Pixel coordinate grounding data:
_ _ _ _ _ _ _

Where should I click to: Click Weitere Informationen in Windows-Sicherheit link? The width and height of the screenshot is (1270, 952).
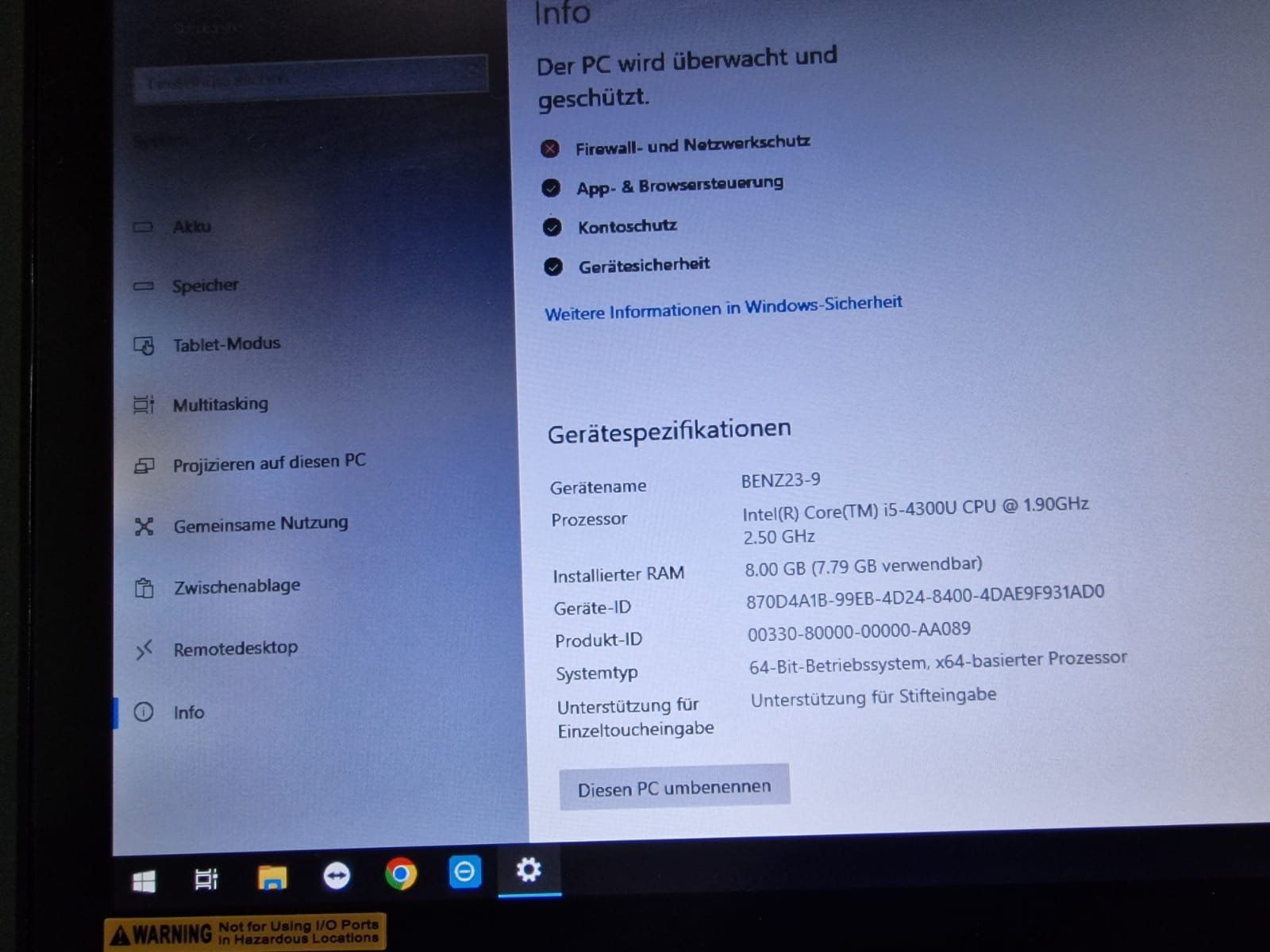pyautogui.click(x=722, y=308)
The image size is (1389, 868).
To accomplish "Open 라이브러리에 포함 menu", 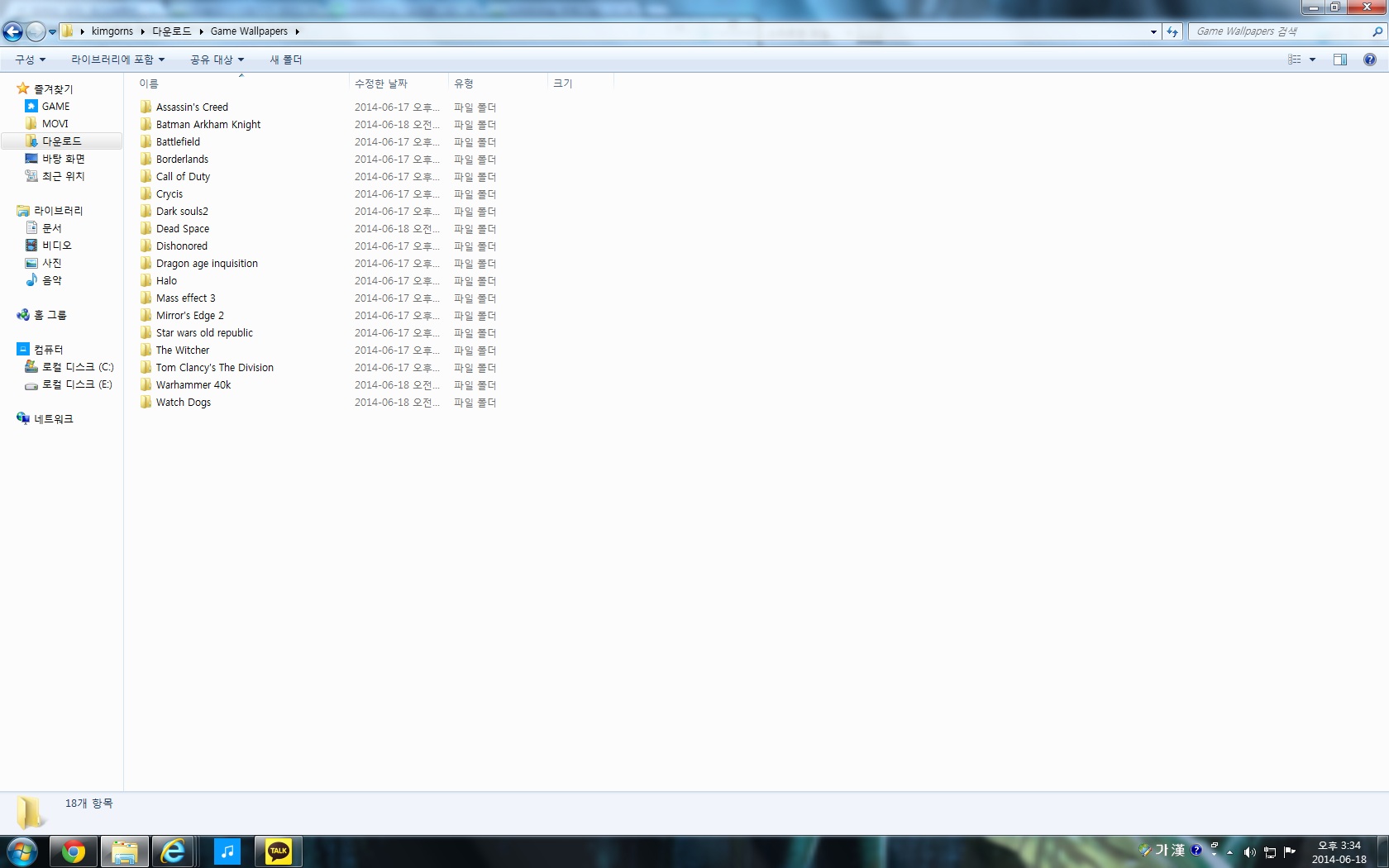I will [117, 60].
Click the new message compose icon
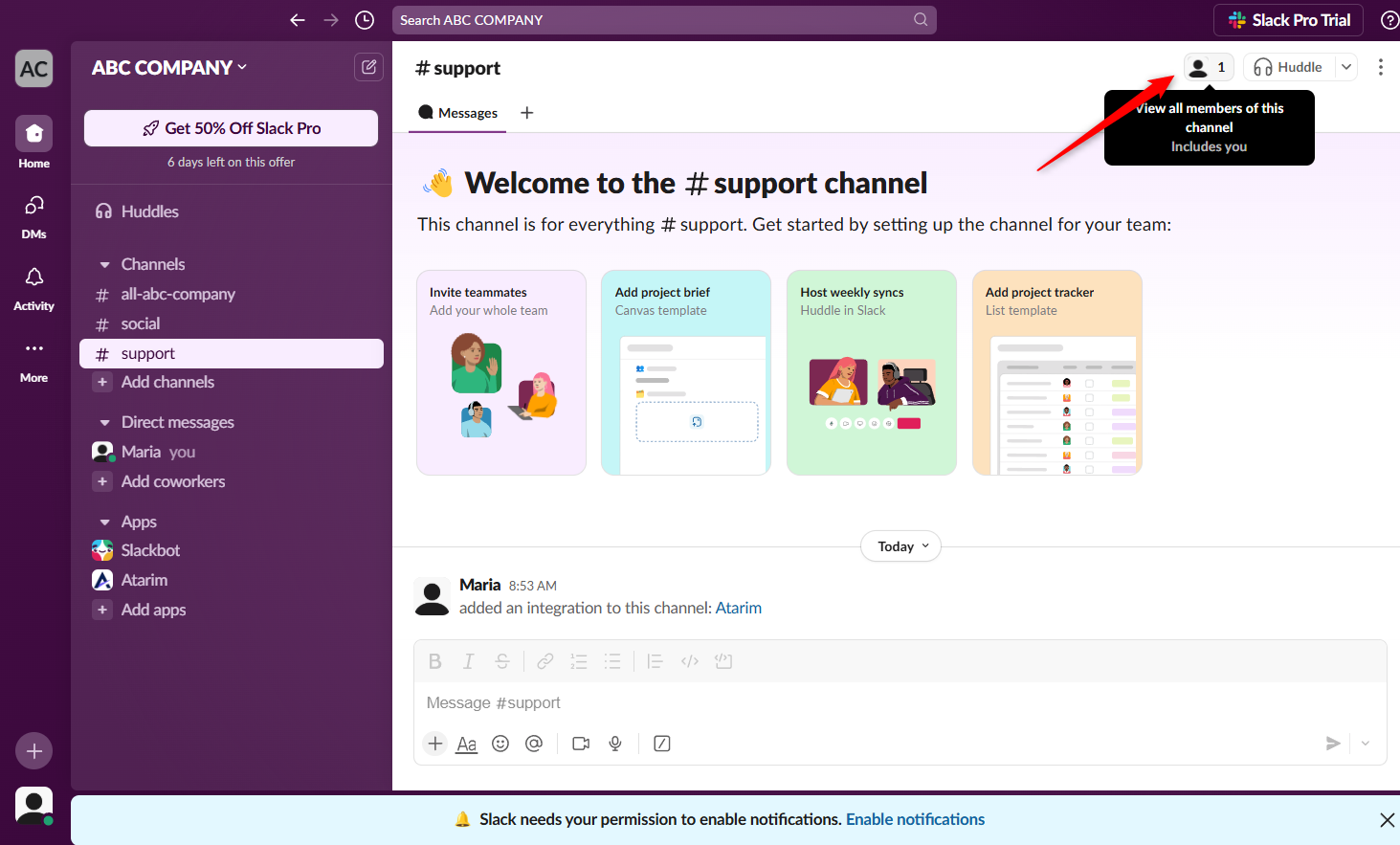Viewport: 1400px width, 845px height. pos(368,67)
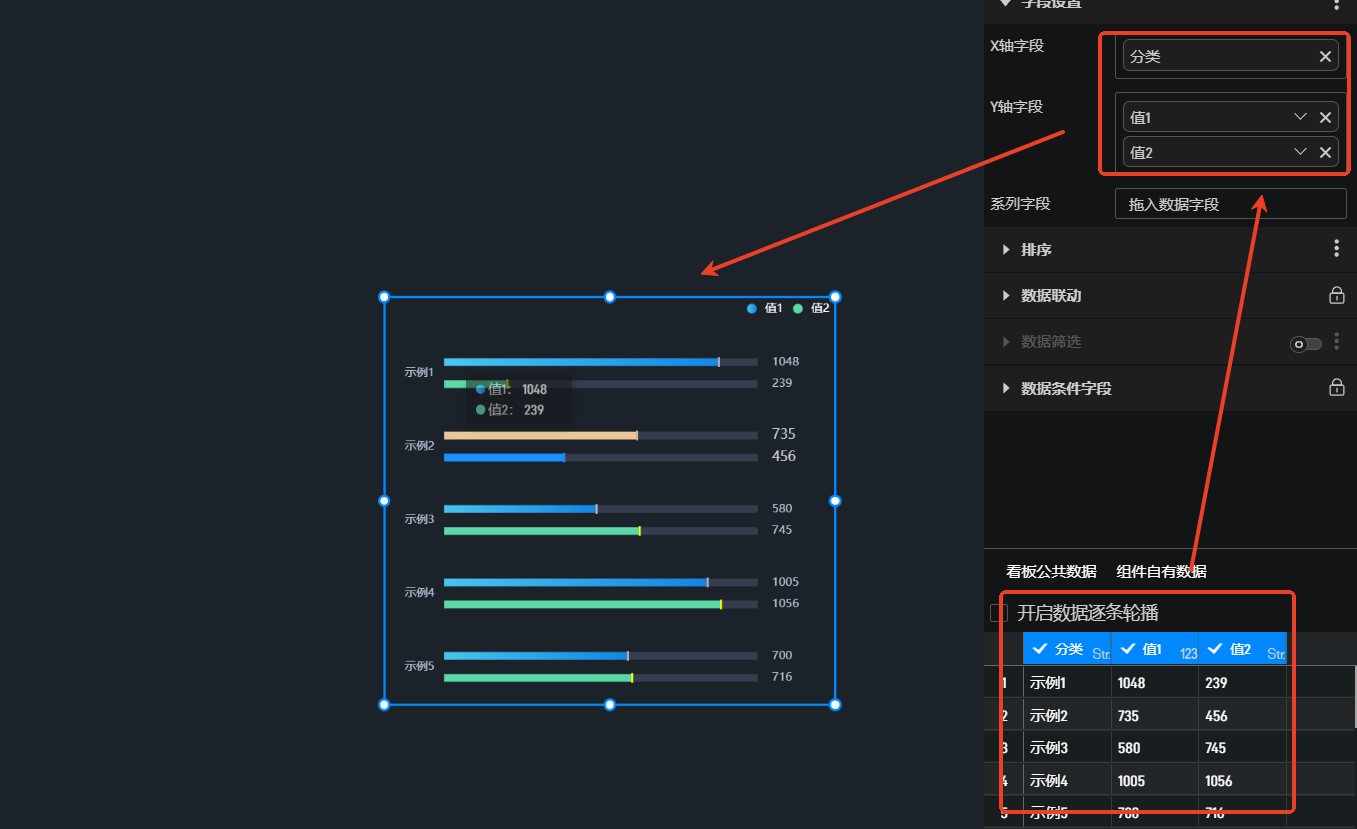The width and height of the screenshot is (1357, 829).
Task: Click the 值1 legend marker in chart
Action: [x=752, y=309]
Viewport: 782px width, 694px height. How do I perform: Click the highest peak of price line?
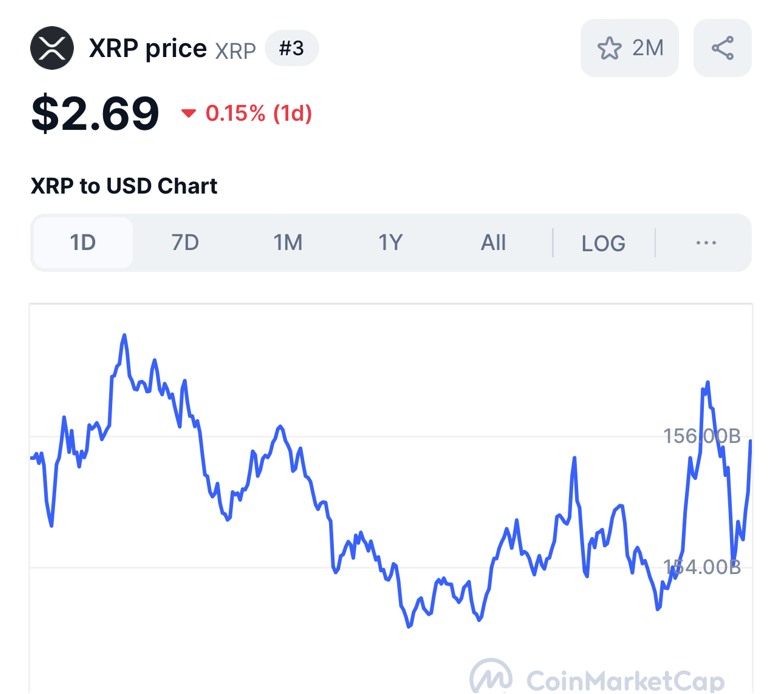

_ _ _ _ _ _ _

## How to complete this task
From the line containing "Click the new message compose icon" to the final line of the entries, both included, transcribe every line exactly, omit the pictures, and add nothing more.

## Expected answer
Click the new message compose icon
Viewport: 1400px width, 845px height. pos(368,67)
The width and height of the screenshot is (1357, 829).
Task: Click the 值1 legend marker in chart
Action: [x=752, y=309]
Viewport: 782px width, 694px height. How do I perform: Click the highest peak of price line?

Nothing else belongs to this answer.